Distributed Power Control in Wireless Networks

Abstract

The main characteristics of wireless networks are the scarce radio resource and the limited battery of mobile stations or wireless sensors. The capacity of a power controlled wireless network can be changing due to user's mobility, fading or shadowing effects. As a result, the quality of service (QOS) of all users may not be guaranteed in a wireless network. In this study, we propose a two-phase distributed subset selection algorithm to identify a subset of wireless users whose QOS is guaranteed. In the first phase, it finds a basic feasible set, and then it tries to expand the basic feasible set in the second phase. For starvation prevention, we discuss conflict resolution in the power domain and in the time domain.
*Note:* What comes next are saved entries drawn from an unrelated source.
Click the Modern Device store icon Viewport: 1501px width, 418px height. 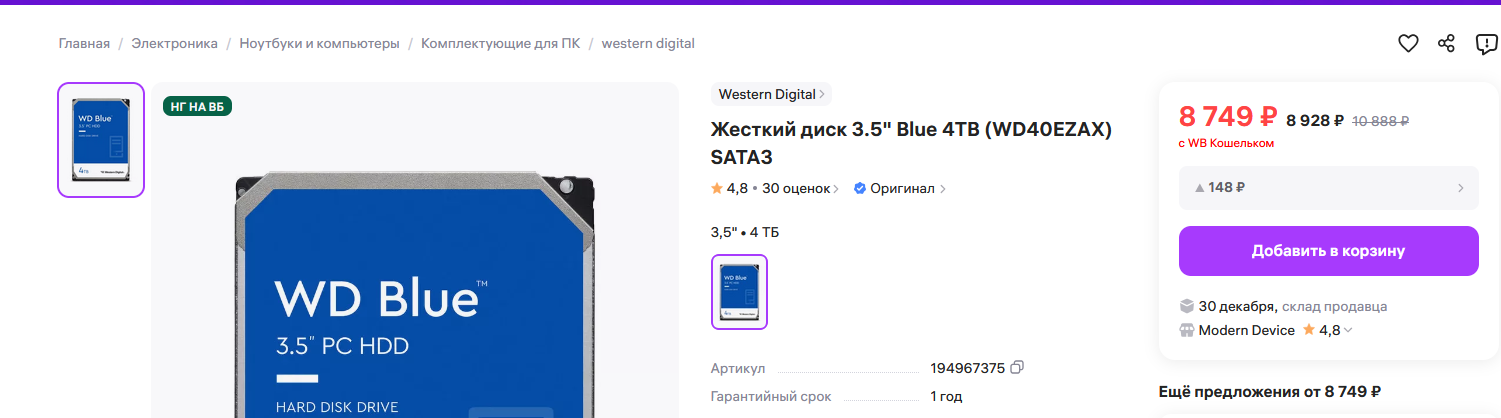[1187, 330]
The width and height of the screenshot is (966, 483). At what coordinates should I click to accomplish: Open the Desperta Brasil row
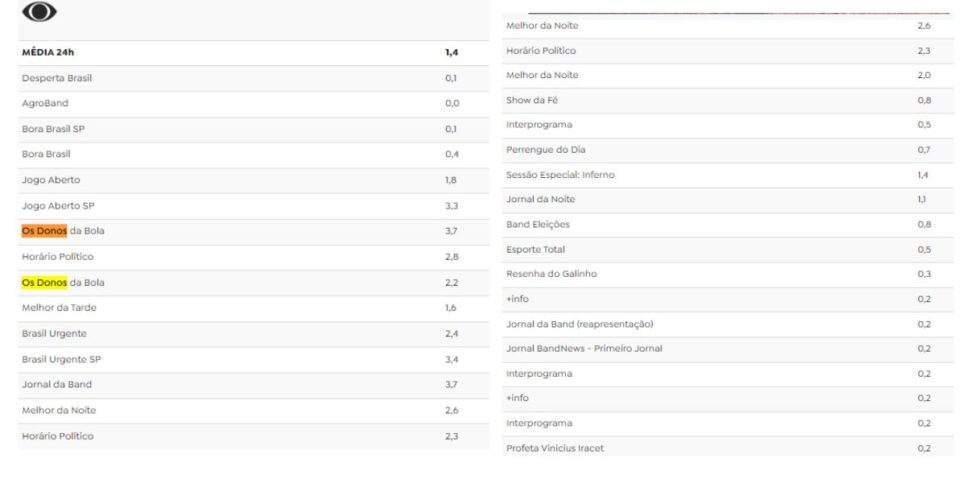point(254,79)
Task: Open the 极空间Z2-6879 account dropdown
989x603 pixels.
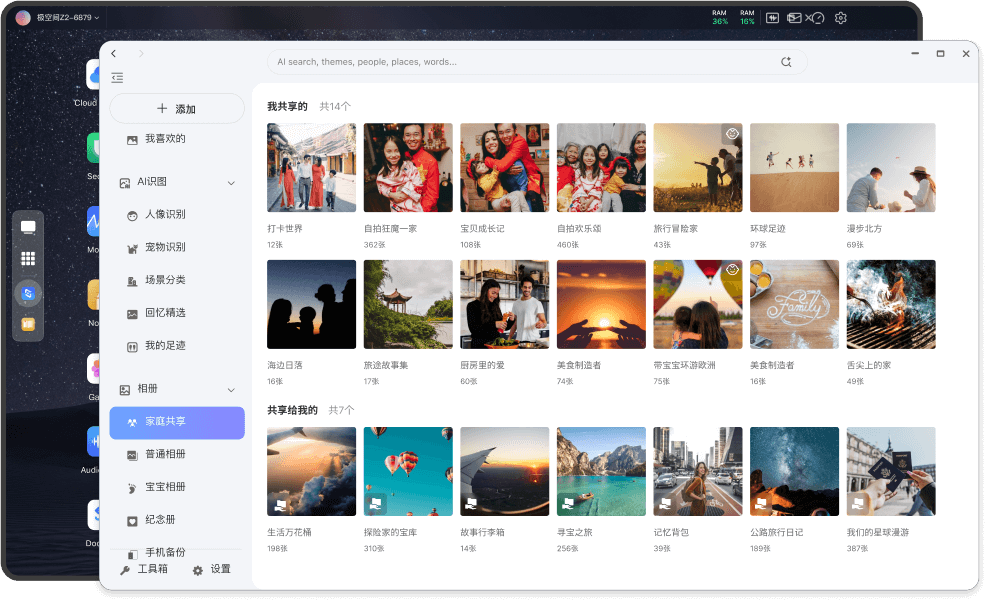Action: point(60,18)
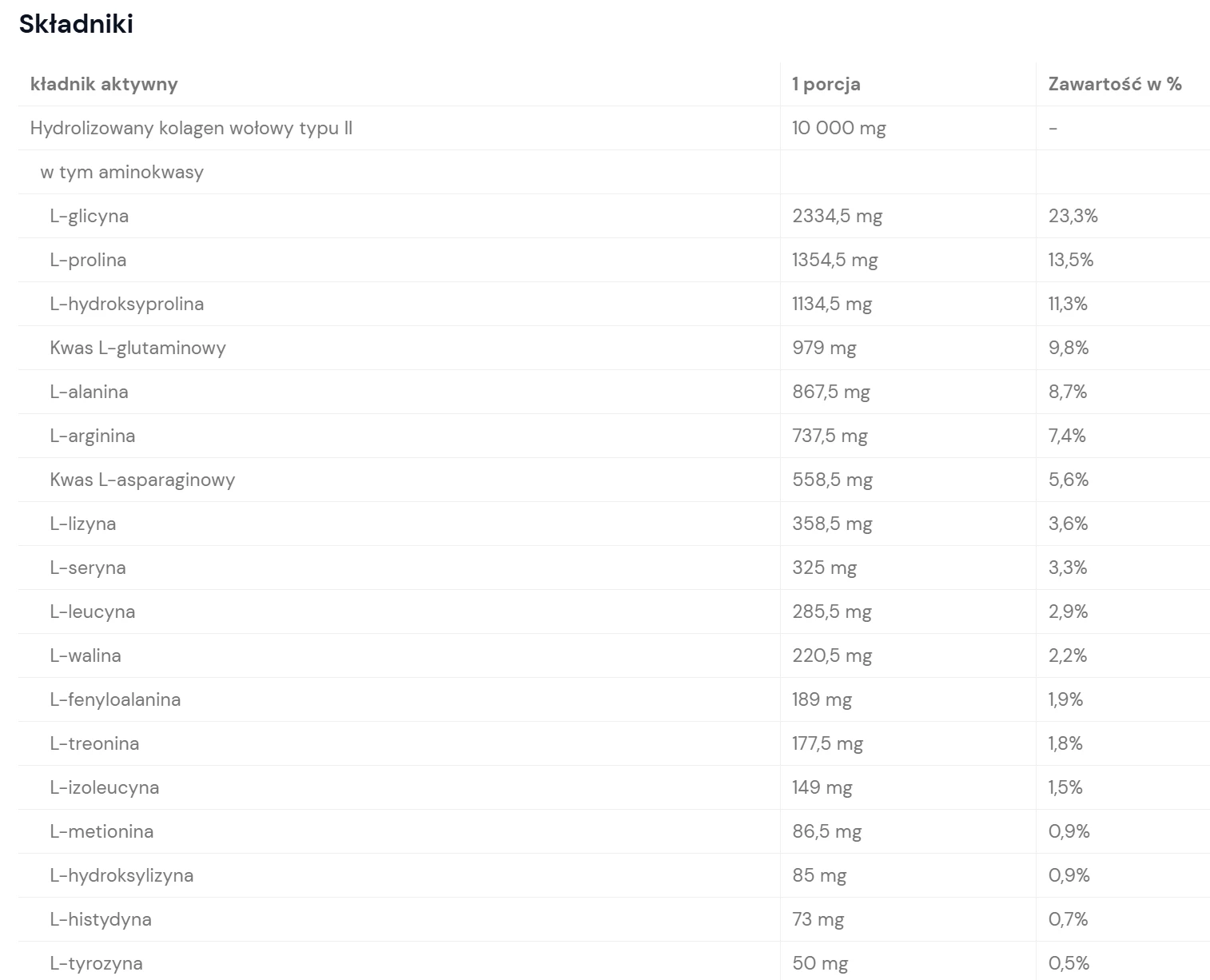Select the 'Kwas L-asparaginowy' cell

(142, 480)
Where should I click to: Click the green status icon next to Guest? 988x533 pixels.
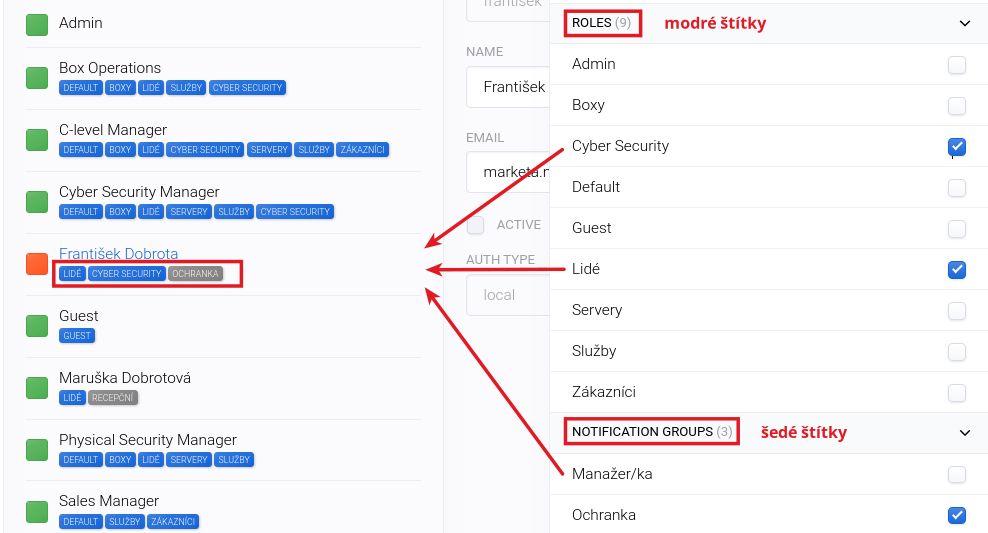[37, 325]
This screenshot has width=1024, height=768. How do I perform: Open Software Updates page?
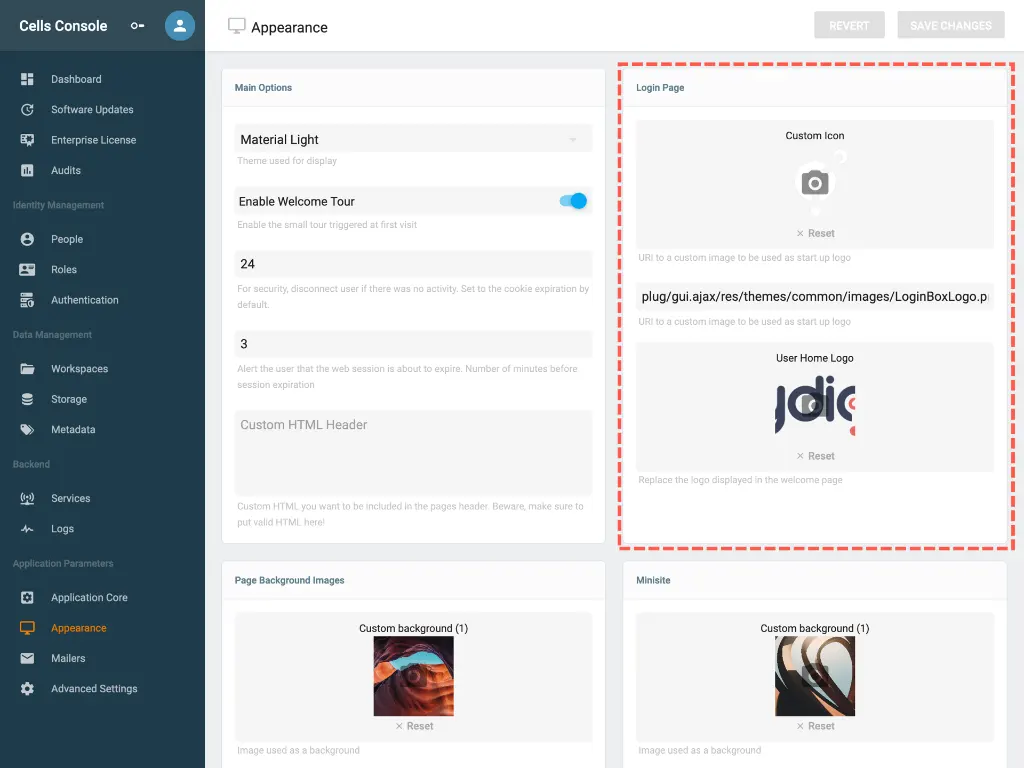click(x=92, y=110)
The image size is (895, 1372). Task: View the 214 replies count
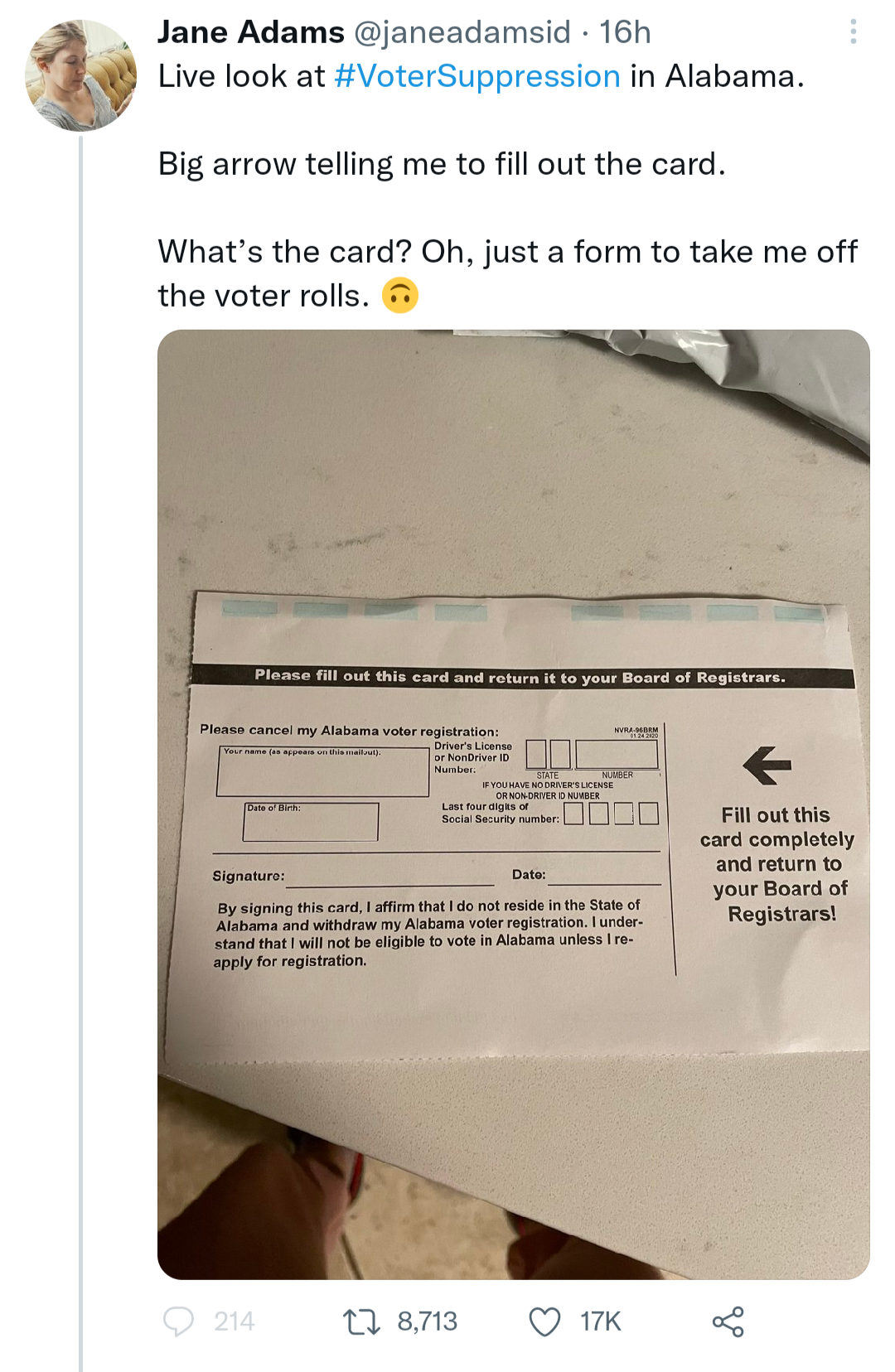[234, 1321]
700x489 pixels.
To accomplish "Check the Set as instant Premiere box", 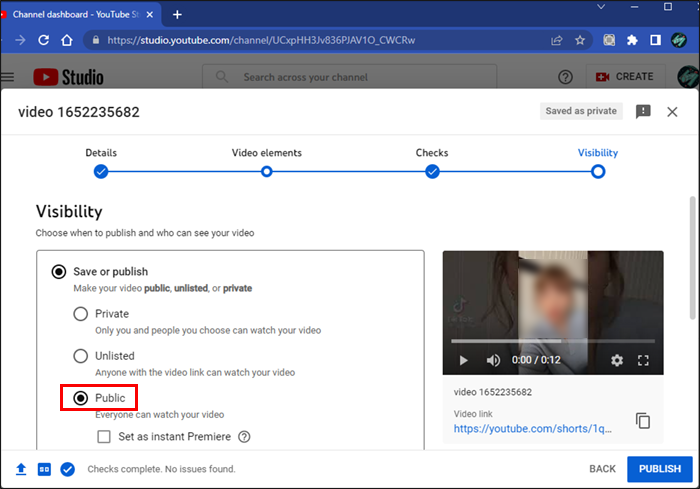I will coord(104,437).
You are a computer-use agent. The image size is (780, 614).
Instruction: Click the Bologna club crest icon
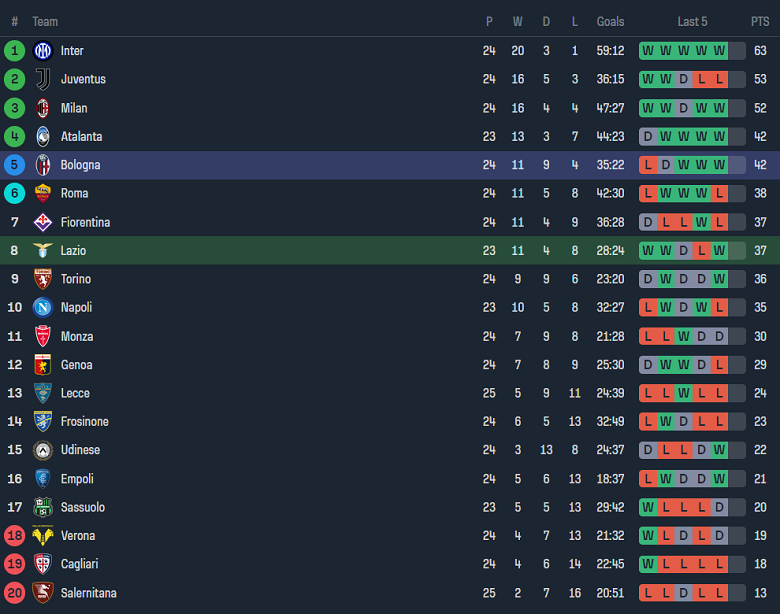coord(43,165)
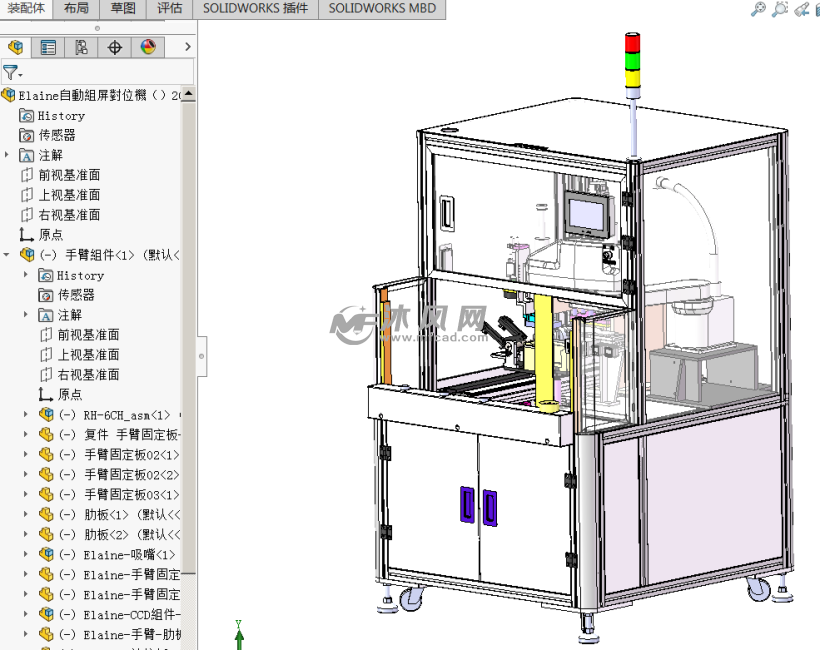This screenshot has height=650, width=820.
Task: Collapse the 手臂组件<1> subassembly node
Action: coord(7,255)
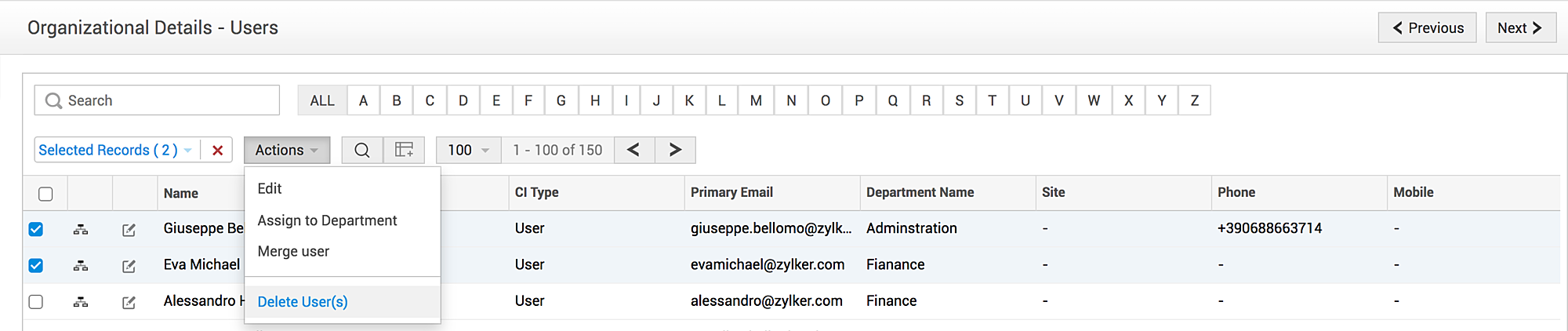The width and height of the screenshot is (1568, 331).
Task: Open the column chooser icon
Action: 404,150
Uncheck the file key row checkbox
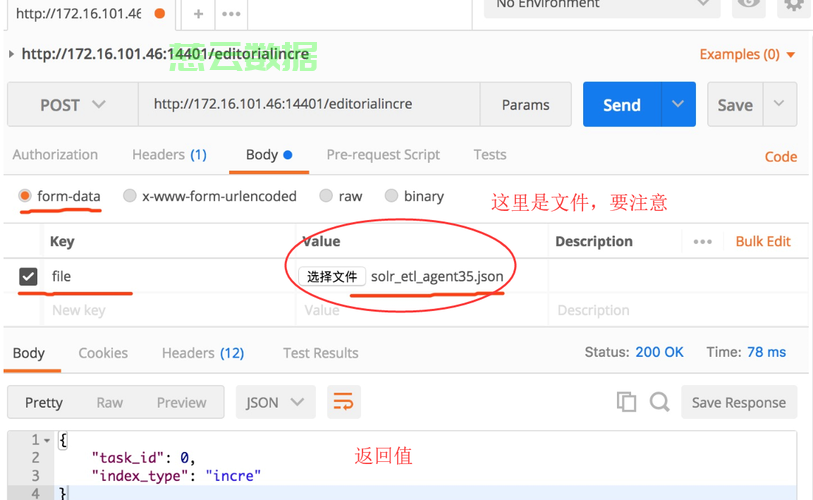Viewport: 813px width, 500px height. tap(28, 276)
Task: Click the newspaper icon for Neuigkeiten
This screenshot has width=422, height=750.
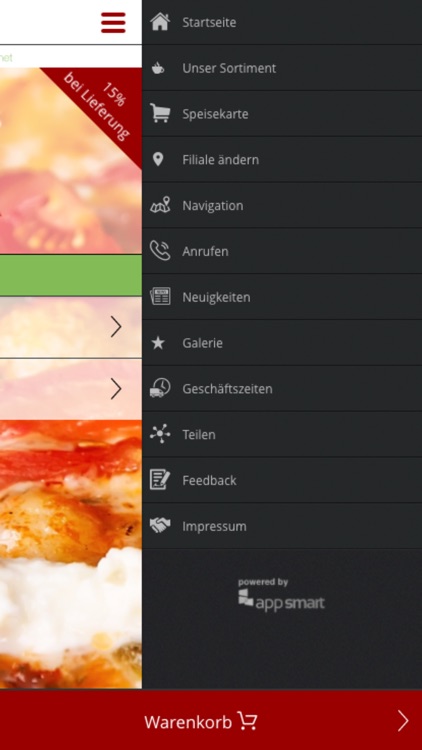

Through simulations we evaluate the performance of the proposed scheme in terms of the number of average feasible links, the average execution time and maximum of the cycle time. In the study of cross-layer design, we consider the wireless sensor networks since wireless sensor networks attract more and more attention due to being capable of monitoring the environment. Since wireless sensor nodes typically have limited energy and power, power efficiency is a main concern in designing protocols for wireless sensor networks. Data aggregation is one of the strategies that can reduce the power consumption in wireless sensor networks. In this study, we propose a distributed cross- layer algorithm with data aggregation to minimize the power consumption. Most importantly, our proposed algorithm is distributed and therefore, it is suitable for wireless sensor networks. From numerical results, we conclude that not all data packets should be aggregated before they arrive the destination nodes. In addition, we evaluate the performance of our proposed algorithm in the network lifetime.